A new lawsuit has been filed this month in an attempt to curtail the unconsented and currently legal traffic of de-identified medical records, this time against pharmacy giant Walgreen. The class action suit brought by Todd Murphy, a citizen of the State of California, on behalf of his children, is alleging that Walgreen’s sale of prescription histories to data mining companies, servicing the marketing efforts of pharmaceutical companies, is an unfair, unlawful and deceptive business practice allowing Walgreen Co. to unjustly enrich itself while depriving the rightful owners of the data of their ability to benefit from the commercial value of their prescription records. There is no mention of privacy violations anywhere in the brief, and this is what makes this legal action very unique and potentially a landmark in the effort to control unauthorized sales of medical records.
The deceptive business practices are pretty straight forward to understand, since it seems that Walgreen makes all customers sign a privacy notice stating unequivocally that Walgreen will not disclose patient information without first obtaining authorization from the patient. Furthermore California law prohibits pharmacists from disclosing prescription information to unauthorized third parties, which arguably makes the sale of data also unlawful. The bulk of the brief is describing the injury to plaintiffs caused by “detailing”, i.e. targeted in-person marketing by pharmaceutical reps to physicians, which is substantially aided by information extracted from plaintiffs prescription patterns. Detailing is portrayed as a ruthless drug company strategy to increase sales of newer and more expensive brand-name drugs, thus increasing the costs of health care, endangering patients and harming the doctor-patient relationship.
And here is where the complaint gets interesting. The plaintiffs are arguing that “As a direct and proximate result of Defendant’s unfair business practices related to the sale of Plaintiff and the Class’ prescriptions as outlined above, Plaintiff and the Class have suffered injury in fact, lost money and/or property by paying money to Walgreen to fill their prescriptions, and been deprived of the commercial value and business opportunity inherent in the contents of Plaintiff and the Class’ prescriptions.” First, tangible injury is (hopefully) established. Second, if prescription data indeed has monetary value, and according to Walgreen’s SEC filling it is worth about three quarters of a billion dollars, then that money really belongs to the plaintiffs, which are seeking “That Defendant pay restitution, damages and / or disgorgement as proven for Walgreen’s conversion of Plaintiff’s prescription, and/or for restitution of monies paid Walgreen for filling prescriptions, and/or profits to be disgorged as unjust enrichment, and/or for the amount found to be due from defendant to plaintiff as a result of the accounting and interest on that amount from and after filing suit.” If this action is successful, and it is established that medical data, whether identified or de-identified, is the property of the patient, and any proceeds from the sale of such data should flow back to the rightful owners, there will be very little incentive for Walgreen or any other medical records hosting entities to engage in wholesale of electronic health records.

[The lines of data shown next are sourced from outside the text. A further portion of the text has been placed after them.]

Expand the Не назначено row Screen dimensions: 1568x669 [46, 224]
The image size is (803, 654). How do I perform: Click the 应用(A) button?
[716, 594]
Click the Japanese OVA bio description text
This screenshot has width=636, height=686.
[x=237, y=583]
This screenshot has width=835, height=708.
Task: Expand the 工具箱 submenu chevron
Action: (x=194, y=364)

The State of Vermont has a different opinion regarding data ownership. After a US Appeals Court ruled Vermont’s ban on the sale of prescription data unconstitutional on grounds of First Amendment violation, the US Supreme Court agreed to review the case. Vermont’s main concern is the sale of Prescriber Identifiable (PI) data and the ill effects of the resulting “detailing” on cost of care, physician privacy and doctor-patient relationship. Several “friend of the court” briefs filed in support of Vermont’s plea are also raising patient privacy issues and pointing out that de-identification, as performed by data-mining companies, is very likely reversible. Just like the recent Maine and New Hampshire laws, Vermont’s ban on prescription data sales to data-mining companies is enforced at the prescriber level (New Hampshire has a complete ban on sales, Maine allows prescribers to opt-out and Vermont proposes to allow doctors to opt-in). While both Maine and Vermont laws assign control of PI prescription data to physicians, neither one proposes actual ownership, including commercial value compensation, to anyone other than those collecting the data in the first place. New Hampshire’s total ban on sales for detailing purposes implies that the State is in control of the data and nullifies any commercial value associated with this type of activity.
While the US Supreme Court review of the Vermont case is most certainly welcome, I don’t believe it will settle the general questions surrounding ownership of medical records. Watching Murphy v. Walgreen Co. winding its way through the various courts, as it certainly will unless summarily dismissed in San Diego County, should provide better intelligence, particularly regarding a legally acceptable definition of injury which is paramount to the success of this lawsuit. Hopefully others will bring similar actions and expand the scope beyond just prescription data. Physicians in particular would be well advised to consider the unjust enrichment of technology companies packaging and selling medical records composed by physicians who are investing large sums of money in the technology itself and are experiencing revenue losses due to decline in productivity and other software mishaps, all under threat of regulatory government penalties in the very near future. If this does not qualify as injury in a court of law, I don’t know what would.